Type out the data below in its entirety, exactly as given.
──────── Records supplied ────────
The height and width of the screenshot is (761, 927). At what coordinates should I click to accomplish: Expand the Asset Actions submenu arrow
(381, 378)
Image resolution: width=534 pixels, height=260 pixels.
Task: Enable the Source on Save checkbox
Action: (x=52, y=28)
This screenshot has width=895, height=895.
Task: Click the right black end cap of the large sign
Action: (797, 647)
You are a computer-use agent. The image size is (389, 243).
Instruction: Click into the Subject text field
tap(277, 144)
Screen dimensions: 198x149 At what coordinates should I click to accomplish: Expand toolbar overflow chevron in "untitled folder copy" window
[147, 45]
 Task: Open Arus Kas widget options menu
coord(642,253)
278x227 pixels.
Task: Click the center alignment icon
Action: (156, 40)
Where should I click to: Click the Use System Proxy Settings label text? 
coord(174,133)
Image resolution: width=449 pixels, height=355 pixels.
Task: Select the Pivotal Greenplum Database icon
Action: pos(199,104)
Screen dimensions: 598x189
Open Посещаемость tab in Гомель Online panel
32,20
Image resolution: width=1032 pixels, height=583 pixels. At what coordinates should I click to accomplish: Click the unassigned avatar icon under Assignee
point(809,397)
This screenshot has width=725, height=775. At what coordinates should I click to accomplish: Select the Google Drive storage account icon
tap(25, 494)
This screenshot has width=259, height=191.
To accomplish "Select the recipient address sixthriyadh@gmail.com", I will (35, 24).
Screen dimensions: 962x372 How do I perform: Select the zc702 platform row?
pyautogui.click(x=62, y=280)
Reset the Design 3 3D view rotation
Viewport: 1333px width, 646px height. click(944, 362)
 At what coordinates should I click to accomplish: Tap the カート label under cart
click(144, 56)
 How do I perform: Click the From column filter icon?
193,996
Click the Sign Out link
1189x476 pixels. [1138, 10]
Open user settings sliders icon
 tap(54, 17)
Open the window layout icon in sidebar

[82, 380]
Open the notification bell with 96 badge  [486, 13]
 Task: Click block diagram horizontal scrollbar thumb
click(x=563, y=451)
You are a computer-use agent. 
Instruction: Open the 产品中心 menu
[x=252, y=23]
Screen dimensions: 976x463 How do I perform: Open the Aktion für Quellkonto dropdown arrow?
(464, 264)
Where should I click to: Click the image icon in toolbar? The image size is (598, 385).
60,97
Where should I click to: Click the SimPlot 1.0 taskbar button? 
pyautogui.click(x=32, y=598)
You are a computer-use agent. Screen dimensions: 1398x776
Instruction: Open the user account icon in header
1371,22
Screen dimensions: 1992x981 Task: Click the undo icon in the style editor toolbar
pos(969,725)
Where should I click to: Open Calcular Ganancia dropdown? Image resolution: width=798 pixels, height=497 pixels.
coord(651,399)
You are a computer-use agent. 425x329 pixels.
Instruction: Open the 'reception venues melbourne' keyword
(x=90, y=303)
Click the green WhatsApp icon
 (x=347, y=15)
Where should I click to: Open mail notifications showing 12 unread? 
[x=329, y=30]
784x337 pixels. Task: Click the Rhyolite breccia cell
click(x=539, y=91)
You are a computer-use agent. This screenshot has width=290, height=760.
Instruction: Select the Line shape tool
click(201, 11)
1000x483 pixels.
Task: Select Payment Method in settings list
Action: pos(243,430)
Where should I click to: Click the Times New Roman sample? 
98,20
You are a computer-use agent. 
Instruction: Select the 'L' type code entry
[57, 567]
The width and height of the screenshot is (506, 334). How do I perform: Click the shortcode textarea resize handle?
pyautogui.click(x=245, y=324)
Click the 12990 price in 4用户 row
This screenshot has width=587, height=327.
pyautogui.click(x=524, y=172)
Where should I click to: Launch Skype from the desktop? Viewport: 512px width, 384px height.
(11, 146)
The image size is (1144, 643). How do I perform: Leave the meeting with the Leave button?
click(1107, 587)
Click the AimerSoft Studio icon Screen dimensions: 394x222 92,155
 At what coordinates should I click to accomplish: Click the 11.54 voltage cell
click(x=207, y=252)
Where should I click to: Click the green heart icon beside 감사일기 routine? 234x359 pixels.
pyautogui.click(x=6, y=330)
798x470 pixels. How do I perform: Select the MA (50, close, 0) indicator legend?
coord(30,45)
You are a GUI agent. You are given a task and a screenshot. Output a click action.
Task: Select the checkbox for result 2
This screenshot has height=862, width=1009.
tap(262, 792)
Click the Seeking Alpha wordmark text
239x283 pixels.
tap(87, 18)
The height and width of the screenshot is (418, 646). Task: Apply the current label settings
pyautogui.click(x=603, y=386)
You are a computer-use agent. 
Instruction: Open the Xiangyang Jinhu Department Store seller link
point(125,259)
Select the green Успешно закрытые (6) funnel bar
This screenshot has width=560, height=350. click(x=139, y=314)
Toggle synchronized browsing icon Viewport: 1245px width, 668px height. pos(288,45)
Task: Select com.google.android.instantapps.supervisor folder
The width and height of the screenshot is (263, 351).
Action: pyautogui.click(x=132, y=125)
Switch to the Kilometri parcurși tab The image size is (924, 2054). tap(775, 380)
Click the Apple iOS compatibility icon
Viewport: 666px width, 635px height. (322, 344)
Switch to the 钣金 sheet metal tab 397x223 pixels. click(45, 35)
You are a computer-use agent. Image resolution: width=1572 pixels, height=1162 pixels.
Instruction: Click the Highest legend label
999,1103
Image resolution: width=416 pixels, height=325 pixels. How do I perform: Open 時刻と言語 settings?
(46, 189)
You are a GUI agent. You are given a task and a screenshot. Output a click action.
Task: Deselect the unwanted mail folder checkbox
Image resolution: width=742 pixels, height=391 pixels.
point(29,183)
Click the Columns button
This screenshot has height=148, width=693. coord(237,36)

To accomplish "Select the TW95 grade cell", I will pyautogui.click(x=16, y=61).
────────
* Written response
The height and width of the screenshot is (761, 927). At what coordinates should I click to accomplish: Expand the Asset Actions submenu arrow
(381, 378)
Image resolution: width=534 pixels, height=260 pixels.
Task: Enable the Source on Save checkbox
Action: (x=52, y=28)
This screenshot has width=895, height=895.
Task: Click the right black end cap of the large sign
Action: (797, 647)
You are a computer-use agent. The image size is (389, 243).
Instruction: Click into the Subject text field
tap(277, 144)
Screen dimensions: 198x149 At what coordinates should I click to accomplish: Expand toolbar overflow chevron in "untitled folder copy" window
[147, 45]
 Task: Open Arus Kas widget options menu
coord(642,253)
278x227 pixels.
Task: Click the center alignment icon
Action: (156, 40)
Where should I click to: Click the Use System Proxy Settings label text? 
coord(174,133)
Image resolution: width=449 pixels, height=355 pixels.
Task: Select the Pivotal Greenplum Database icon
Action: pos(199,104)
Screen dimensions: 598x189
Open Посещаемость tab in Гомель Online panel
32,20
Image resolution: width=1032 pixels, height=583 pixels. At what coordinates should I click to accomplish: Click the unassigned avatar icon under Assignee
point(809,397)
This screenshot has width=725, height=775. At what coordinates should I click to accomplish: Select the Google Drive storage account icon
tap(25, 494)
This screenshot has width=259, height=191.
To accomplish "Select the recipient address sixthriyadh@gmail.com", I will (35, 24).
Screen dimensions: 962x372 How do I perform: Select the zc702 platform row?
pyautogui.click(x=62, y=280)
Reset the Design 3 3D view rotation
Viewport: 1333px width, 646px height. click(944, 362)
 At what coordinates should I click to accomplish: Tap the カート label under cart
click(144, 56)
 How do I perform: Click the From column filter icon?
193,996
Click the Sign Out link
1189x476 pixels. [1138, 10]
Open user settings sliders icon
 tap(54, 17)
Open the window layout icon in sidebar

[82, 380]
Open the notification bell with 96 badge  [486, 13]
 Task: Click block diagram horizontal scrollbar thumb
click(x=563, y=451)
You are a computer-use agent. 
Instruction: Open the 产品中心 menu
[x=252, y=23]
Screen dimensions: 976x463 How do I perform: Open the Aktion für Quellkonto dropdown arrow?
(464, 264)
Where should I click to: Click the image icon in toolbar? The image size is (598, 385).
60,97
Where should I click to: Click the SimPlot 1.0 taskbar button? 
pyautogui.click(x=32, y=598)
You are a computer-use agent. Screen dimensions: 1398x776
Instruction: Open the user account icon in header
1371,22
Screen dimensions: 1992x981 Task: Click the undo icon in the style editor toolbar
pos(969,725)
Where should I click to: Open Calcular Ganancia dropdown? Image resolution: width=798 pixels, height=497 pixels.
coord(651,399)
You are a computer-use agent. 425x329 pixels.
Instruction: Open the 'reception venues melbourne' keyword
(x=90, y=303)
Click the green WhatsApp icon
 (x=347, y=15)
Where should I click to: Open mail notifications showing 12 unread? 
[x=329, y=30]
784x337 pixels. Task: Click the Rhyolite breccia cell
click(x=539, y=91)
You are a computer-use agent. This screenshot has width=290, height=760.
Instruction: Select the Line shape tool
click(201, 11)
1000x483 pixels.
Task: Select Payment Method in settings list
Action: pos(243,430)
Where should I click to: Click the Times New Roman sample? 
98,20
You are a computer-use agent. 
Instruction: Select the 'L' type code entry
[57, 567]
The width and height of the screenshot is (506, 334). How do I perform: Click the shortcode textarea resize handle?
pyautogui.click(x=245, y=324)
Click the 12990 price in 4用户 row
This screenshot has width=587, height=327.
pyautogui.click(x=524, y=172)
Where should I click to: Launch Skype from the desktop? Viewport: 512px width, 384px height.
(11, 146)
The image size is (1144, 643). How do I perform: Leave the meeting with the Leave button?
click(1107, 587)
Click the AimerSoft Studio icon Screen dimensions: 394x222 92,155
 At what coordinates should I click to accomplish: Click the 11.54 voltage cell
click(x=207, y=252)
Where should I click to: Click the green heart icon beside 감사일기 routine? 234x359 pixels.
pyautogui.click(x=6, y=330)
798x470 pixels. How do I perform: Select the MA (50, close, 0) indicator legend?
coord(30,45)
You are a GUI agent. You are given a task and a screenshot. Output a click action.
Task: Select the checkbox for result 2
This screenshot has height=862, width=1009.
tap(262, 792)
Click the Seeking Alpha wordmark text
239x283 pixels.
tap(87, 18)
The height and width of the screenshot is (418, 646). Task: Apply the current label settings
pyautogui.click(x=603, y=386)
You are a computer-use agent. 
Instruction: Open the Xiangyang Jinhu Department Store seller link
point(125,259)
Select the green Успешно закрытые (6) funnel bar
This screenshot has width=560, height=350. click(x=139, y=314)
Toggle synchronized browsing icon Viewport: 1245px width, 668px height. pos(288,45)
Task: Select com.google.android.instantapps.supervisor folder
The width and height of the screenshot is (263, 351).
Action: pyautogui.click(x=132, y=125)
Switch to the Kilometri parcurși tab The image size is (924, 2054). tap(775, 380)
Click the Apple iOS compatibility icon
Viewport: 666px width, 635px height. (322, 344)
Switch to the 钣金 sheet metal tab 397x223 pixels. click(45, 35)
You are a computer-use agent. Image resolution: width=1572 pixels, height=1162 pixels.
Instruction: Click the Highest legend label
999,1103
Image resolution: width=416 pixels, height=325 pixels. How do I perform: Open 時刻と言語 settings?
(46, 189)
You are a GUI agent. You are given a task and a screenshot. Output a click action.
Task: Deselect the unwanted mail folder checkbox
Image resolution: width=742 pixels, height=391 pixels.
point(29,183)
Click the Columns button
This screenshot has height=148, width=693. coord(237,36)

To accomplish "Select the TW95 grade cell", I will pyautogui.click(x=16, y=61).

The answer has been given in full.